Documento ::
***

Yves Saint Laurent. Recordar a história de um visionário da Moda

Dior viu no seu tímido aprendiz um sobredotado da Moda e a posterioridade deu-lhe razão. Há 60 anos Yves Saint Laurent conquistou sucesso imediato com a apresentação da sua primeira coleção em nome próprio. Paris celebra a efeméride com pompa e circunstância até Maio deste ano.

Foto: Getty Images
04 de fevereiro de 2022 às 07:00 Maria João Martins

Há 60 anos foi o imenso frisson: a 29 de janeiro de 1962, Yves Saint Laurent, então com 26 anos, apresentava em Paris a sua primeira coleção em nome próprio. Apesar da juventude, o costureiro não era um desconhecido para quem acompanhasse com atenção o mundo da Moda, o que justificava que, na assistência, estivessem figuras como a condessa de Paris, a princesa Ana de Inglaterra, a baronesa de Rothschild, a atriz Zizi Jeanmaire ou a enfante terrible das letras francesas da época, Françoise Sagan. Rendida ao trabalho apresentado, a redatora da Elle presente no evento escrevia: "Esperava-se a coleção de um jovem de amanhã, vimos a coleção de um mestre de hoje."

***

Informação fornecida ::
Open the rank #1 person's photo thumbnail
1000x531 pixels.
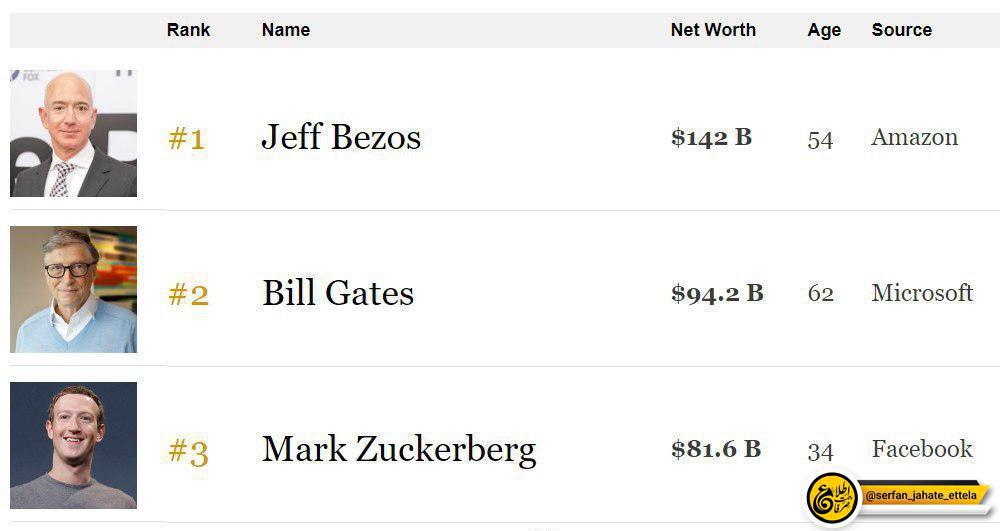click(73, 133)
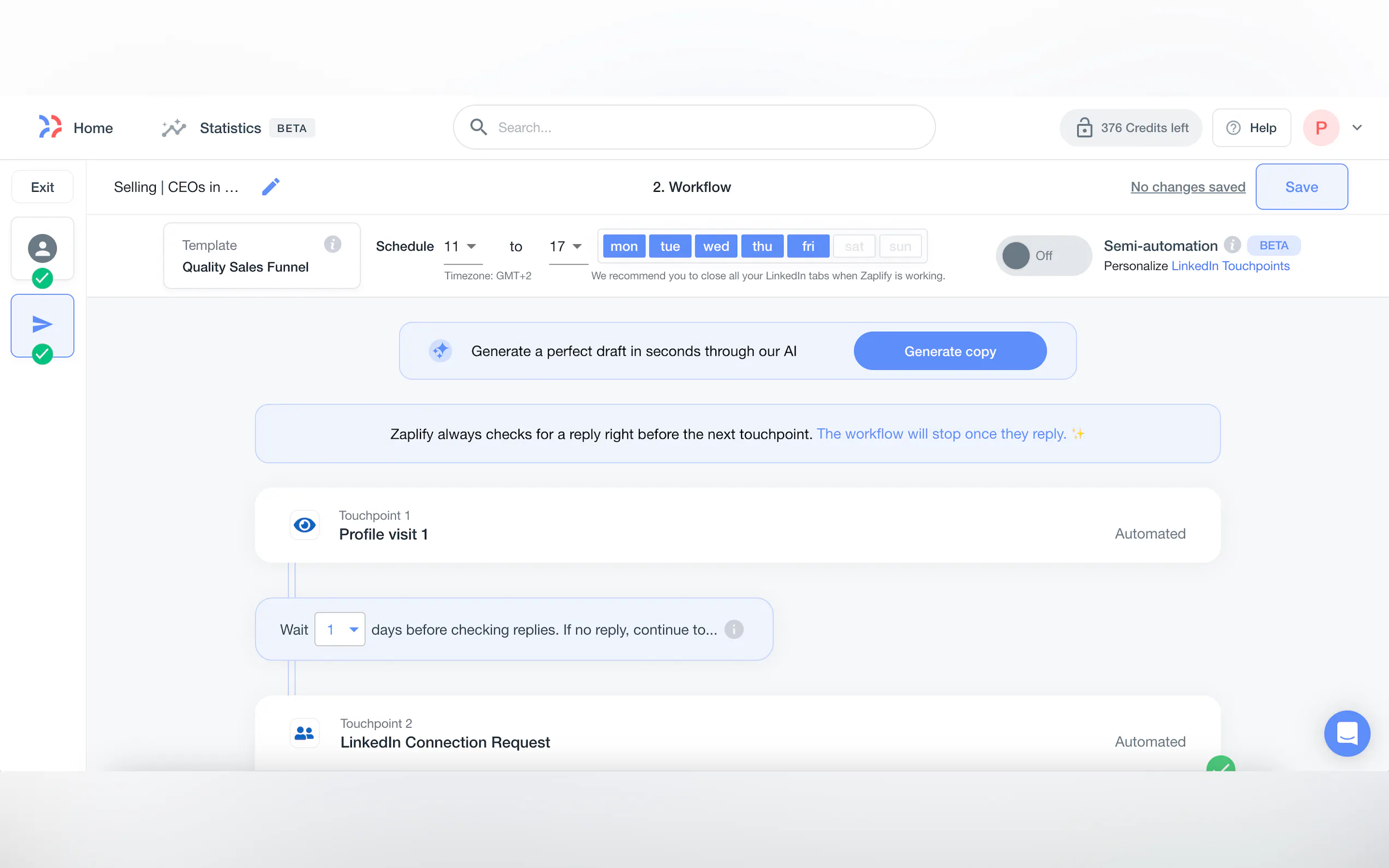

***

Pedido formulado 1 :: Segundo o artigo sobre Yves Saint Laurent, que idade tinha o costureiro quando apresentou a sua primeira coleção em nome próprio?
Pedido formulado 2 :: Indique se cada afirmação está de acordo com o artigo sobre Yves Saint Laurent: (a) a primeira coleção em nome próprio foi apresentada em Paris a 29 de janeiro de 1962; (b) a redatora que elogiou a coleção escrevia para a Vogue; (c) Paris celebra a efeméride até maio. Responda sim ou não e cite as palavras do artigo que o comprovam.
Pedido formulado 3 :: Escreva a continuação do artigo sobre Yves Saint Laurent, começando logo a seguir à última frase apresentada.

Resultado da tarefa 1 :: Tinha 26 anos.

Resultado da tarefa 2 ::
(a) Sim: "a 29 de janeiro de 1962, Yves Saint Laurent, então com 26 anos, apresentava em Paris a sua primeira coleção em nome próprio"
(b) Não: "a redatora da Elle presente no evento"
(c) Sim: "Paris celebra a efeméride com pompa e circunstância até Maio deste ano."

Resultado da tarefa 3 ::
O primeiro a detetar o talento emergente fora Christian Dior, que o nomeara seu herdeiro estético, o que levou o promissor aprendiz nascido na Argélia a conceber as coleções da marca após a morte súbita do fundador, em outubro de 1957. Discreto e introvertido, o jovem talvez não se sentisse muito confortável com os holofotes que muito depressa passaram a incidir sobre ele mas soube estar à altura do desafio, que era imenso. Nessa qualidade, desenhou o vestido de noiva de Farah Diba quando, em 1959, esta casou com Mohamed Reza Pahlavi e se tornou imperatriz da Pérsia, o reino em que os padrões do luxo eram dignos das mil e uma noites.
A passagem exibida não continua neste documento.